Hi All. Over the past 28 years of pain from cfids(cfs/me) fm ,osteo arthritis and degenerative spinal disease, my nuerologist told me about botox. i was rather through with all the drugs i have tried over the years that have not helped me and caused me many unpleasant side effects. So he got me approved for the injections every 3 months. I did the first this morning.I should notice the results in about 3 days. He did it for head, neck and shoulder pain. I will let you know more as i know.
Oh please do let us know. I have spoken to people who were in the process of getting the same thing done and have not been able to follow up on their results.
yes i will surely let you all know. i felt a bit swollen at the site of the injections and did ice when i came home. it could take up to three days to notice the effects and the doctor said it would get better with each set of injections.
When I had it done the dr called it "boton" injections. Which is a form of botox. I hope it helps you. I know the Movement Disorder Specialist I saw ( a lovely woman) for it said she has good success with them. Like you said - you have to have it done every few months. I have cervical dystonia and that's why I tried it. Because of my other health issues, I couldn't keep getting them.
hi Ben, i was wondering what the other health issues that prevented you from getting them. Was it interfering or was it not interacting well or was it the cost? I am still not clear yet about the whole thing. He gave me lots of shots in my head, front and back, plus the temples , neck and around the shoulder area. The day after i was swollen , sore and had a horrible headache. but if i get better and have to go through a bad day or 3 i guess it will be worth it. I will have to let the neuro know. I iced plenty the day after and took celebrex, was a rough day. sending you lots of hugs and healing thoughts, prayers and light.

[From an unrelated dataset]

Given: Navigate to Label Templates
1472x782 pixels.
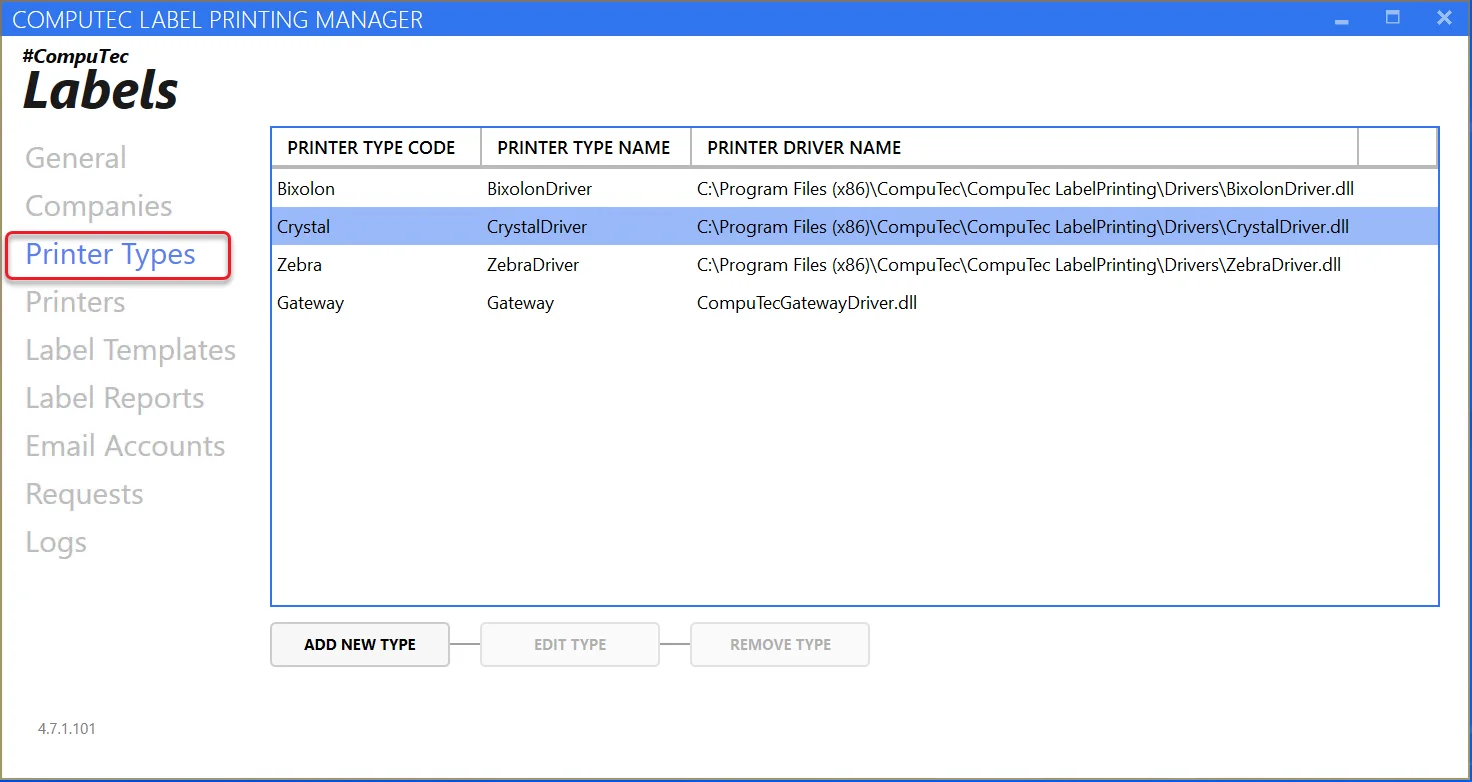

I have some brain damage when I got radiation to treat a brain AVM (in 2007). Since I have a history of seizures. The shot I got (in 2009), for whatever reason, made my seizures worst. It didn't bring on my seizures but, it made them more intense when I got them. Then she referred me to John Hopkins and they couldn't help me either. After that, she referred me to a counselor (a psychiatrist) to help me come to terms that I am now disabled. As reluctant as I was to go, the dr did help me. :)
That sounds like a lot of shots you got. Holy cats! I think I only got 4 and they were all in the back of my neck.